Another essential measure in the treatment of diabetic foot ulcers is the surgical removal of nonviable tissue. This procedure reduces the bacterial load in the wound as well as the proinflammatory products generated. A multicenter study demonstrated that periodic debridement increases the rate of healing in diabetic patients.51 Although debridement techniques vary from one center to another, it seems clear that adequate debridement must include all the necrotic tissue, the infected tissue, and the surrounding callus area, until an edge of healthy and well-vascularized tissue is achieved.52,53 The procedure should be performed with extreme care, especially in patients with ischemic feet, and should be done before any dressing is applied. Debridement causes the activation of the platelets that will control bleeding and release growth factors that initiate healing.54

After debridement, the wound should be kept moist to facilitate angiogenesis and the synthesis of connective tissue.55 In recent years many new types of dressings have been developed. The choice of dressing depends on the location of the ulcer, its depth, the amount of exudate, the presence of bacterial contamination, etc, and should be reassessed regularly given that wound characteristics will change over time.

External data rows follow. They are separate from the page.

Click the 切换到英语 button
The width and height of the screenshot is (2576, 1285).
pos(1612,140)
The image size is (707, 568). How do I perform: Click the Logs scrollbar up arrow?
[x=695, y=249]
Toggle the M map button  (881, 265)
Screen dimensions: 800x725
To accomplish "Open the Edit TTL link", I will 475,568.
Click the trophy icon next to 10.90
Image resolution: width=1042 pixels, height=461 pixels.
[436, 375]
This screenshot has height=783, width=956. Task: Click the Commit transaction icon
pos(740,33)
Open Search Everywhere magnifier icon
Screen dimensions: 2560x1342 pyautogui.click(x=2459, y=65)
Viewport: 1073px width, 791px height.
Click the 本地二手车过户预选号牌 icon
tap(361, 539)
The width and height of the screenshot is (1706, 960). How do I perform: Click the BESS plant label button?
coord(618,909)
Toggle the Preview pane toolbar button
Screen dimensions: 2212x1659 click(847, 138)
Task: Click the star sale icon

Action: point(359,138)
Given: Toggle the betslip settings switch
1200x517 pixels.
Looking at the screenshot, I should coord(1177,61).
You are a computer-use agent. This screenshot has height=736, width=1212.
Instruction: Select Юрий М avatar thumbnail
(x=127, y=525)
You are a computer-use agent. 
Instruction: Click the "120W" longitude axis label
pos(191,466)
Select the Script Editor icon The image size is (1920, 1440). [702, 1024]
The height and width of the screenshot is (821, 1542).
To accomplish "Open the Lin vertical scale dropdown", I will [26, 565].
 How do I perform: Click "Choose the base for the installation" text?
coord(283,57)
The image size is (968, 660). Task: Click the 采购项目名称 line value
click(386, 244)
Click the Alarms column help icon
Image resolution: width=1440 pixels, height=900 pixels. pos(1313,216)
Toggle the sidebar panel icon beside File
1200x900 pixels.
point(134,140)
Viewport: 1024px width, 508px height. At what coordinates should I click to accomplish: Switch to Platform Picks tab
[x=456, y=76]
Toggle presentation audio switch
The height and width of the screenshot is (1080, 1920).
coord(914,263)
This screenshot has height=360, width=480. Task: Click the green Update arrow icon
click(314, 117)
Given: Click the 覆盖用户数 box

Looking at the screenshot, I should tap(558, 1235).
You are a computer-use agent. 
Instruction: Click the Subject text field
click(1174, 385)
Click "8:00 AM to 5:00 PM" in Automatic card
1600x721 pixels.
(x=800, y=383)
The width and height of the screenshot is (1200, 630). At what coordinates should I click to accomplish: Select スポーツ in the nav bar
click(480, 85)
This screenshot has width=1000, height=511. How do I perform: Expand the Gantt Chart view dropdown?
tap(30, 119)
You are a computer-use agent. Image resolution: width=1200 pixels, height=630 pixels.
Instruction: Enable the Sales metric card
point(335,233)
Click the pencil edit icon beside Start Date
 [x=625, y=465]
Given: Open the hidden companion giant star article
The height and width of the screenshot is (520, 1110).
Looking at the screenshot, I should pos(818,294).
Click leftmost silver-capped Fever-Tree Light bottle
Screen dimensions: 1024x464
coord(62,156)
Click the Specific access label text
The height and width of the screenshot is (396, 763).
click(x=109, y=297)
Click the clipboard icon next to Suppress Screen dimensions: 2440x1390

In torpid ulcers that fail to respond to the usual therapies, other treatments, such as negative pressure wound therapy56 or the topical application of growth factors, can be used.57

The important roles played by various endogenous growth factors (such as platelet-derived growth factor, transforming growth factor-β, basic fibroblast growth factor, epidermal growth factor, and granulocyte macrophage colony-stimulating factor) are well established. Recombinant factors that imitate the activity of these growth factors have been developed for topical application to diabetic ulcers. Becaplermin, a recombinant human platelet-derived growth factor, available as a 0.01% gel, has been approved in Spain for application to diabetic foot ulcers with a baseline surface less than 5cm2. Nevertheless, conflicting results in phase 4 clinical trials prevent us from recommending it as a first-line therapeutic option.58,59

The theoretical benefits of revascularization of a diseased limb are clear. However, despite the many advances in the various techniques employed and their increased use, they have had only a limited impact on amputation rates.60 Revascularization options include angioplasty, thrombolysis, and bypass procedures.61

Prolonged hyperglycemia is the main cause of neuropathy, which in turn represents the most important risk factor for the development of diabetic foot. The most important preventive measure is thus to maintain normal glucose levels.

The importance of regular inspection of both the feet and footwear of diabetic patients has been demonstrated by several studies.62,63 The aim of such examination is the early diagnosis of plantar ulcers and of the skin lesions that can favor their development.